Now consider the subcategory $Inc$ of $Set$ in which morphisms are restricted to inclusion functions $\iota: S \rightarrow S \cup S'$ and define the functor $F': C \rightarrow Inc$ with the same pointwise definition as $F$. $Inc$ is a preorder, and since $\{x_1\}$ is the $\iota$-smallest element of $Inc$ that is $\geq F(c_1) = \{x_1\}$ and $\{x_1, x_2\}$ is the $\iota$-smallest element of $Inc$ that is $\geq F(c_2) = \{x_1, x_2\}$ we have: \begin{align*} & Lan_KF'(d_1) = F'(c_1) = \{x_1\}\\ & Lan_KF'(d_2) = F'(c_2) = \{x_1, x_2\}\\ & Lan_KF'(f) = \iota_{\{x_1\} \subseteq \{x_1, x_2\}} \end{align*}
Is this computation correct? What is the intuition for why the Kan extension of $F$ along $K$ can change when we replace $F$ with another functor with an identical pointwise definition?

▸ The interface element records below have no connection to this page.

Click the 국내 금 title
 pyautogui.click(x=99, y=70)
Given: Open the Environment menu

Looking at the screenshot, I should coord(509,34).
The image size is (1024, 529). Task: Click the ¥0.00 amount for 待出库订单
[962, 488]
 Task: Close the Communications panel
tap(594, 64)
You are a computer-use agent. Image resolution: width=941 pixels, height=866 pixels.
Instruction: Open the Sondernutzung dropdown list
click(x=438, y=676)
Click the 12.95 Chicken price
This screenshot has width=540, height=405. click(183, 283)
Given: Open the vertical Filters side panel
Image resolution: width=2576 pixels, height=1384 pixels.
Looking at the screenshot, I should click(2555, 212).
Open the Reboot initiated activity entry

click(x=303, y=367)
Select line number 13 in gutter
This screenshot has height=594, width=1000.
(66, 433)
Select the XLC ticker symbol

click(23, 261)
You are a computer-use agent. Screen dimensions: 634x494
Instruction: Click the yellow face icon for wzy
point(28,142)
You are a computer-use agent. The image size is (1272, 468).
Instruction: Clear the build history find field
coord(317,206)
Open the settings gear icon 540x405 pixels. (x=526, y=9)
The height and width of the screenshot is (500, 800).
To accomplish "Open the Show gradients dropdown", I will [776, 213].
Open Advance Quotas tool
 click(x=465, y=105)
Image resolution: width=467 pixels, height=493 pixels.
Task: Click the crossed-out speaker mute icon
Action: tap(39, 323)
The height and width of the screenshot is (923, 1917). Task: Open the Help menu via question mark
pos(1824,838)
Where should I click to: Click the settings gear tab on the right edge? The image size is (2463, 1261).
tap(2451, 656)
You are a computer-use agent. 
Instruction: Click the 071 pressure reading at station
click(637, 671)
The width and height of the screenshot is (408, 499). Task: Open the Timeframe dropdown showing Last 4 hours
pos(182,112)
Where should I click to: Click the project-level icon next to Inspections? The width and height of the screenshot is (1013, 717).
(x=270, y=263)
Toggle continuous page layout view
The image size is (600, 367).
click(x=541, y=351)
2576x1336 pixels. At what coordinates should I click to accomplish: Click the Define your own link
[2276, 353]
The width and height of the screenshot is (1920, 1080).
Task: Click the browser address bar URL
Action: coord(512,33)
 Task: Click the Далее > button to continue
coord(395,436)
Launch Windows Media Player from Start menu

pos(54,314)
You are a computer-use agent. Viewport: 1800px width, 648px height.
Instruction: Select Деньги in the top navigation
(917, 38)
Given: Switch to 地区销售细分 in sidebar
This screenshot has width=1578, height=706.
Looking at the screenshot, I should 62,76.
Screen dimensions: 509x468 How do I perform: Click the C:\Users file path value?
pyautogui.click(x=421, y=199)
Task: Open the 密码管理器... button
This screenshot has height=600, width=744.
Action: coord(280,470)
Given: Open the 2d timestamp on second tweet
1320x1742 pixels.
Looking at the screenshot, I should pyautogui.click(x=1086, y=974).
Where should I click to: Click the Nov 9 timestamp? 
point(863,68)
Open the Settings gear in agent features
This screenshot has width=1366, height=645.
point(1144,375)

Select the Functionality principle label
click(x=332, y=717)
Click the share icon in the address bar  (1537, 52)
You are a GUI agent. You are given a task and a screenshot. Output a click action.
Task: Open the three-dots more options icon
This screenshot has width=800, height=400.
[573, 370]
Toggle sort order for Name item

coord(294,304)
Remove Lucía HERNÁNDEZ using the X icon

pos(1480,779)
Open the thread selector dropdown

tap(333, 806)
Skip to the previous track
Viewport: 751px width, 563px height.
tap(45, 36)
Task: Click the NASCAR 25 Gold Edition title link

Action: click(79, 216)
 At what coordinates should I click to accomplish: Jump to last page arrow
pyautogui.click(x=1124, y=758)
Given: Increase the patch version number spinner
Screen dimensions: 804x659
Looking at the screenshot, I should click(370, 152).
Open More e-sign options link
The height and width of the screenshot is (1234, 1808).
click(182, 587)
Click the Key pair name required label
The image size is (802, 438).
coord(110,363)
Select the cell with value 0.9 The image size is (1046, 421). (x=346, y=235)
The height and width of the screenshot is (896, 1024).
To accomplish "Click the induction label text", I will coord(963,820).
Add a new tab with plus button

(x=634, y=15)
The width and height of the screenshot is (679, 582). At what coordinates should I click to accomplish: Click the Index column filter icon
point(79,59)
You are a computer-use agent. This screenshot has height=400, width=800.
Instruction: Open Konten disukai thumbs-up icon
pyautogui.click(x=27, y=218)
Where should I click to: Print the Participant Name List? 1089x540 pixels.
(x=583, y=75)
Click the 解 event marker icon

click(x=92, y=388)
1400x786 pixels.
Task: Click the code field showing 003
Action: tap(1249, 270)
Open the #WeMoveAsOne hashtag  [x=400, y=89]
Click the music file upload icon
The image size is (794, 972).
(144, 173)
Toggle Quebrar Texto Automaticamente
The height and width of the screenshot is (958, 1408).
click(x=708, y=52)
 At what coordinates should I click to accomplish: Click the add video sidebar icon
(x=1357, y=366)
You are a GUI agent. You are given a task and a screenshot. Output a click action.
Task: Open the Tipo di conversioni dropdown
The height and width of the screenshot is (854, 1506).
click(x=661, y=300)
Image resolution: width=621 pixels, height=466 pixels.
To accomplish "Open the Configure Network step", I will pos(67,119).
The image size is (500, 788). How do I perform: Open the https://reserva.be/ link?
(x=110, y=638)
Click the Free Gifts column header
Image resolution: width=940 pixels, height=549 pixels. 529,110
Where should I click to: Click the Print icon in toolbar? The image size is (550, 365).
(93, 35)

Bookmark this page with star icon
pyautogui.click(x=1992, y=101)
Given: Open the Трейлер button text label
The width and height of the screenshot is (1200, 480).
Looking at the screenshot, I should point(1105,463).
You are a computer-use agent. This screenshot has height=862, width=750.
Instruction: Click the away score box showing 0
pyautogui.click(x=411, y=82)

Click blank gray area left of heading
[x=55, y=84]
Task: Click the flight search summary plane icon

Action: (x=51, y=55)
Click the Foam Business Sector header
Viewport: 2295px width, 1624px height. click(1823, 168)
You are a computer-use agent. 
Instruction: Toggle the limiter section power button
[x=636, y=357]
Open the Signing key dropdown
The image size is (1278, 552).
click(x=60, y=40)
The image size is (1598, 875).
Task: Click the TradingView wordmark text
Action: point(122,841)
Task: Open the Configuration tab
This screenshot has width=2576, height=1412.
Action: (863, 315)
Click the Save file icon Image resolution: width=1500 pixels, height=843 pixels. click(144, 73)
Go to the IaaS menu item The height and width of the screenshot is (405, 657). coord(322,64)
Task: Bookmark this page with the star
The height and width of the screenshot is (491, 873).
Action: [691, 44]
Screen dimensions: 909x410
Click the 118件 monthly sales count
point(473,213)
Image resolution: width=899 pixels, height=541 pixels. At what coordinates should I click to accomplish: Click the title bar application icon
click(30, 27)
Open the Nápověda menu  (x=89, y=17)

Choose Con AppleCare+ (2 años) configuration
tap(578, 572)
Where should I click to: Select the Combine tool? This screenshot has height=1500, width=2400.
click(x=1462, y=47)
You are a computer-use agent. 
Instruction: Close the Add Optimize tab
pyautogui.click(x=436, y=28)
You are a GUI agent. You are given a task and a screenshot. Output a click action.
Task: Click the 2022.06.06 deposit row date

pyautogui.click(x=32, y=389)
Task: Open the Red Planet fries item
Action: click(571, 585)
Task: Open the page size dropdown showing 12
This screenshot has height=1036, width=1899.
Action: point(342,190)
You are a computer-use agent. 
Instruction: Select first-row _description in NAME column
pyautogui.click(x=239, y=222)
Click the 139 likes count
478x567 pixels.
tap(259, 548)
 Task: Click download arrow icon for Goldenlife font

Your computations are correct. It shouldn't be so surprising, though, that the value of $Lan_K F$ has changed: this is a thing defined by a universal property, so it depends on arrows in addition to objects. The definition of a Kan extension appeals to some natural transformations, which depend on how arrows work. A functor $D \to Set$ is an arrow in $Set,$ and the universal property says that a map from $F$'s values to this arrow's endpoints is the same as a map to this arrow from the arrow $Lan_K F(D).$ If you make the target category into a poset, every diagram becomes commutative, and so a map between arrows in the same as a map between their endpoints, whence the Kan extension in this case turns out to be just an extension of $F$. Initially, this was not the case, essentially because not every square commutes.
After all, the very way you computed the values of the Kan extension reveals this dependence of arrows in the domain (I assume you mean the colimit over $K \downarrow d$): the only thing that changes is that the colimit over the category $\bullet \> \bullet$ is now different. But yes, once colimits change, Kan extensions, which in good cases are some colimits, might also change.